#### Problem requirements:
Give back an exact copy of the lines in the records below, from the line that has "You are a GUI" through the line that has "Screen dimensions: 1208x372", and nothing besides.

#### Extracted records:
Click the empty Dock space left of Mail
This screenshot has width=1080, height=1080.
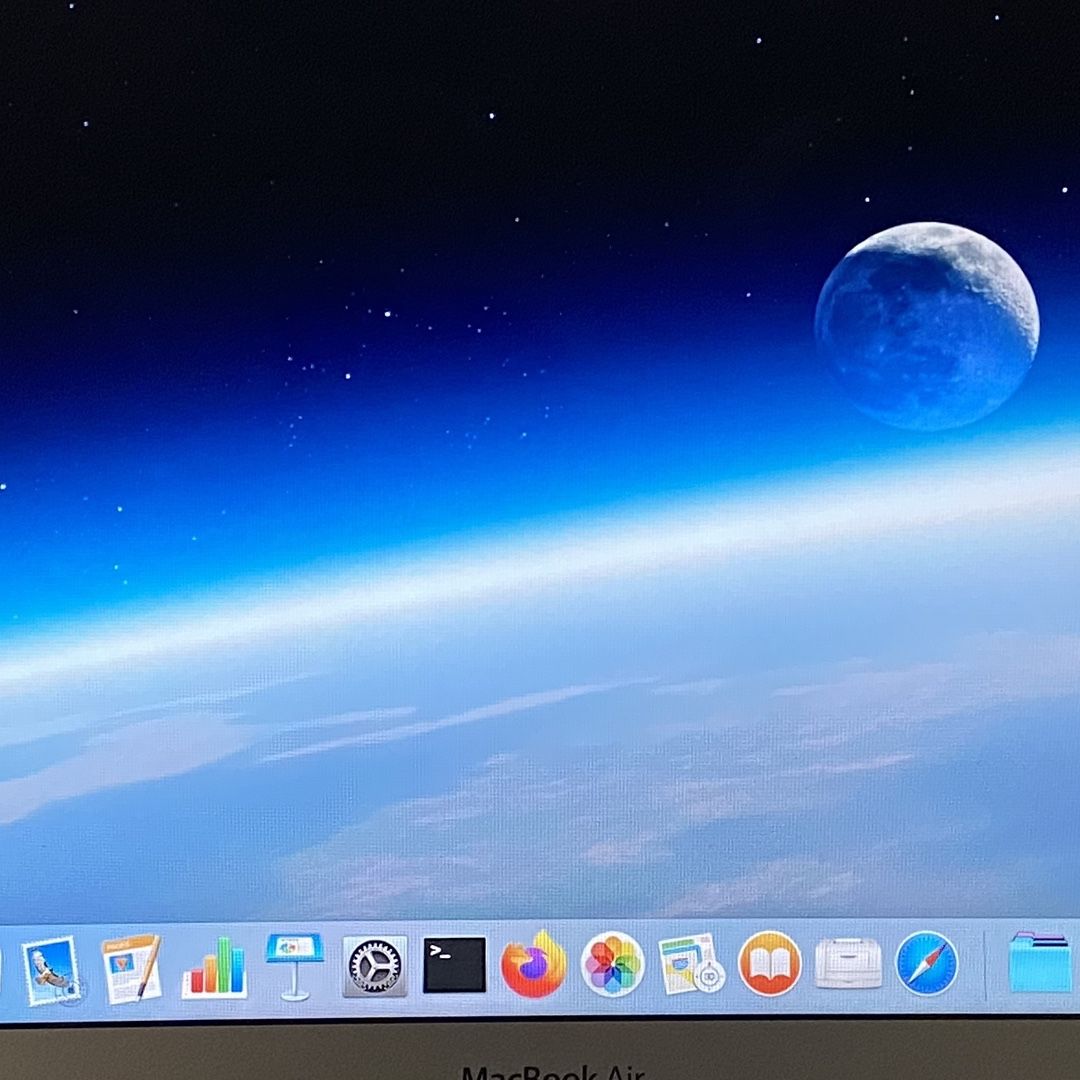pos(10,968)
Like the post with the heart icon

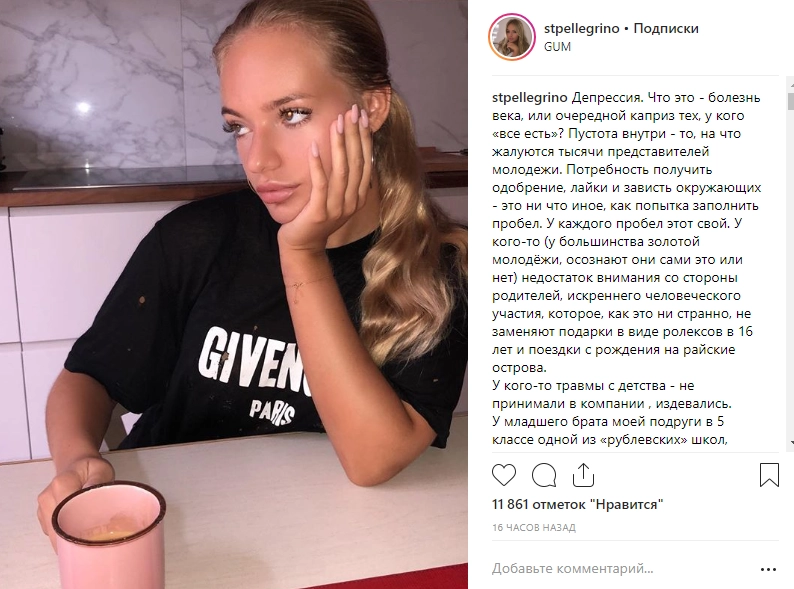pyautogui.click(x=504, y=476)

* * *

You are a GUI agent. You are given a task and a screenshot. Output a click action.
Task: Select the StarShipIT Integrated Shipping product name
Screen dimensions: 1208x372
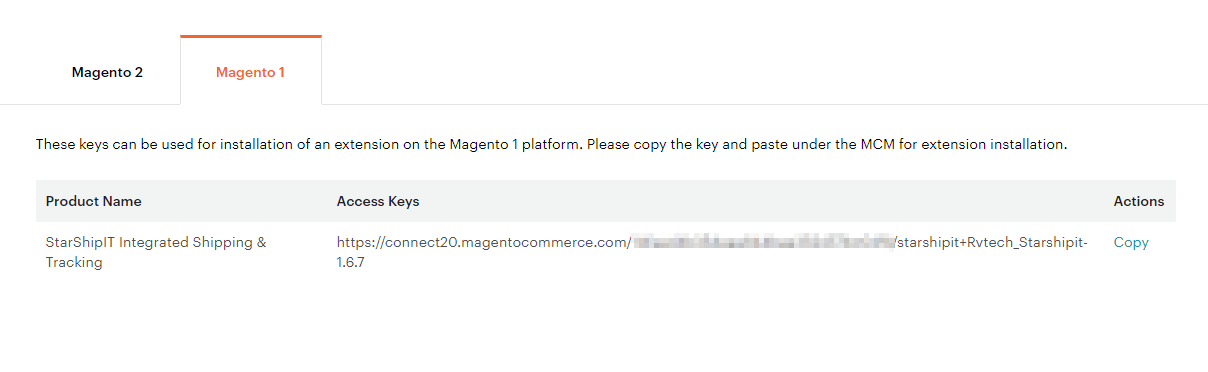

==

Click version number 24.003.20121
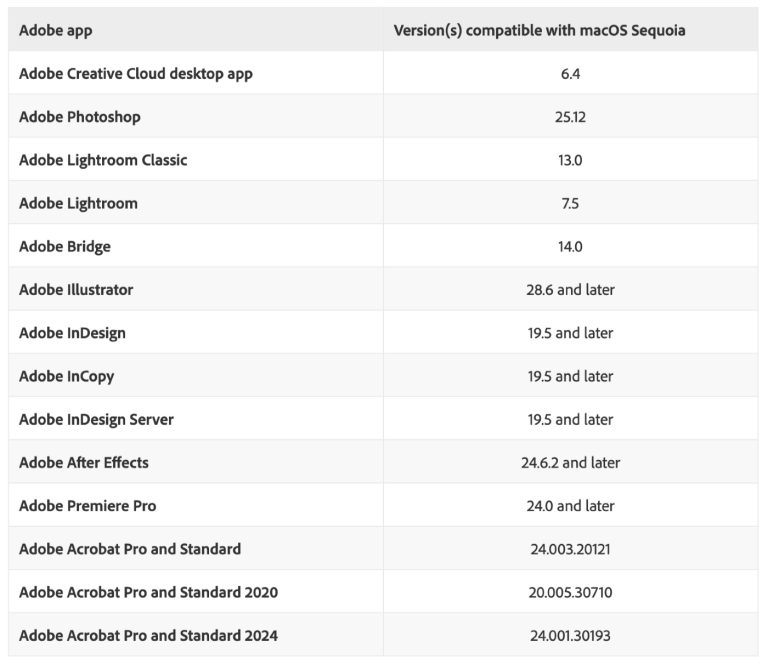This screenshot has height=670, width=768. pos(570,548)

#### Exercise result:
You are a GUI agent. You are given a task and a screenshot. Output a click action.
Task: Select the StarShipIT Integrated Shipping product name
Screen dimensions: 1208x372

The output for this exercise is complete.